Demonstrations and litigation were complemented by legislation. The demonstrations in Selma galvanized global sympathy, enabling President Lyndon Johnson to drive the Voting Rights Act through the Senate. For a brief moment, movement leadership and presidential leadership combined to pass the Civil Rights Act, the Voting Rights Act, the beginnings of the war on poverty, Medicare and more. In a series of speeches -- culminating in his electric pledge that "We shall overcome," President Johnson exhibited a moral presidential leadership that we have not witnessed since. He even appointed the Thurgood Marshall, the general of the civil rights litigation strategy, to the Supreme Court, a remarkable act of recognition.

The new generation of demonstrators is doing its part. Thus far, they have been remarkably disciplined in adhering to nonviolence.

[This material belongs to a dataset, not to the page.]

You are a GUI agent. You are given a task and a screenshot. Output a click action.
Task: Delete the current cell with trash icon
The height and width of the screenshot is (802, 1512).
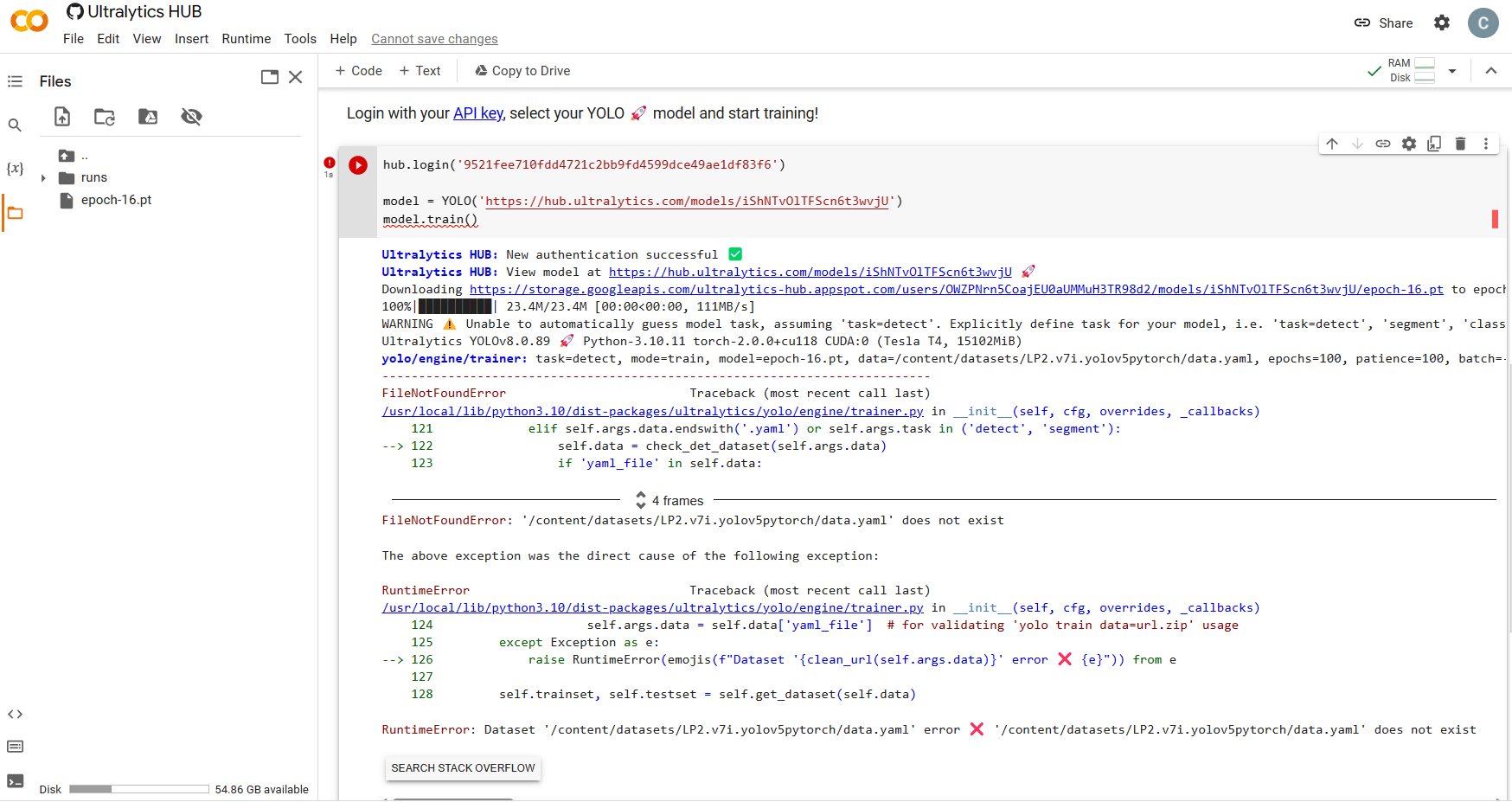pyautogui.click(x=1460, y=143)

It is vital that they sustain that, against what will be many harsher voices -- some police provocateurs, some home-grown radicals -- calling for more violent measures. Nonviolence is hard, frustrating and difficult to sustain.

Rather than chastise the demonstrators, we should be pushing law schools and lawyers to develop a litigation strategy to challenge the systemic racial bias of our judicial system, from racial profiling on the street to racially skewed mass incarceration. President Obama has convened a commission to make recommendations, but we need a moral voice from political leaders -- from mayors to governors to the White House -- willing to stand clearly against injustice. Creative nonviolence works only if the society responds to their moral voice and their reminder of the "urgency of now." The demonstrators have stayed the course. Now it is time for the officials and citizens of good conscience to stand up.